Der Volkseigene Betrieb (offizielle Abkürzung: VEB) war eine bis 30. Juni 1990 bestehende Rechtsform der Industrie- und Dienstleistungsbetriebe in der Sowjetischen Besatzungszone und später in der DDR. Die Gründung volkseigener Betriebe erfolgte nach dem Vorbild der Eigentumsform in der Sowjetunion. Infolge der nach Ende des Zweiten Weltkrieges unter sowjetischer Besatzung durchgeführten Enteignungen und Verstaatlichungen von Privatunternehmen musste eine geeignete Form gefunden werden. Ab 1948 waren es ökonomische Basiseinheiten der Zentralverwaltungswirtschaft. Formaljuristisch befanden sie sich in Volkseigentum und unterstanden der DDR-Partei- und Staatsführung.

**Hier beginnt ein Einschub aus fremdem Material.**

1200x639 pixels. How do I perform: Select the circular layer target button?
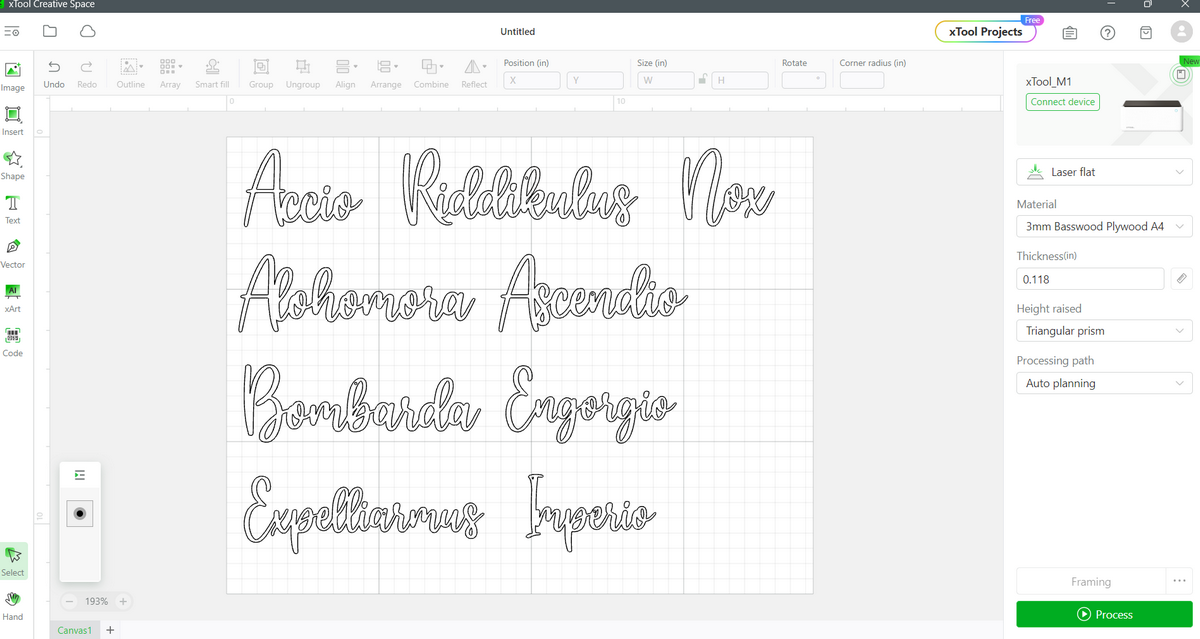(x=81, y=513)

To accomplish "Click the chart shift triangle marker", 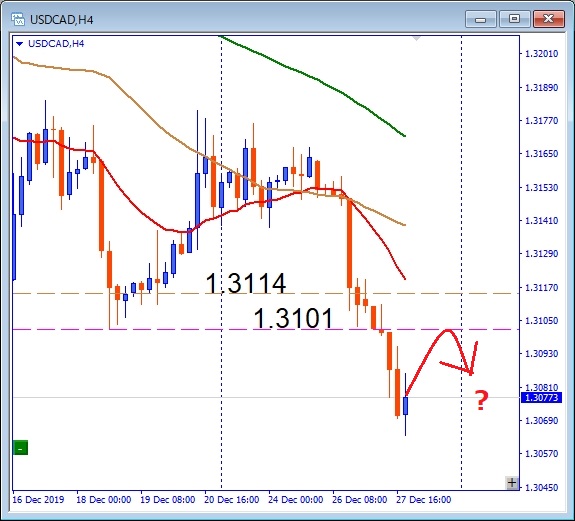I will click(x=417, y=38).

Enteignung und Verstaatlichung der Industrie[Bearbeiten | Quelltext bearbeiten]

Von den rund 4000 bis 1948 aufgrund mehrerer Befehle der sowjetischen Militäradministration enteigneten Industriebetrieben wurden über 200 Großbetriebe nach der Verstaatlichung zunächst im Rahmen der Reparationspolitik in 25 Sowjetische Aktiengesellschaften transformiert und als volkseigene Betriebe bis 1953 an die DDR zurückgegeben. Im Laufe der zweiten Sozialisierungswelle von 1972 wurden fast alle Industrie- und Baubetriebe, die noch privat und halbstaatlich waren, in zirka 11.000 VEB umgewandelt,[1] sodass der Anteil der staatlichen Betriebe im industriellen Sektor auf über 99 Prozent stieg. In der DDR hatte es anders als in den anderen sozialistischen Ländern bis 1972 private mittelständische Betriebe, meist langjährige Familienbetriebe, gegeben.[2] Vor dieser letzten Sozialisierungswelle 1972 gab es über 10.000 kleine und mittelständische Betriebe mit bis zu 100 Beschäftigten, 1987 nur noch 2.000.[3] Der Handel mit technischen Gütern oblag sieben volkseigenen Betrieben.[4]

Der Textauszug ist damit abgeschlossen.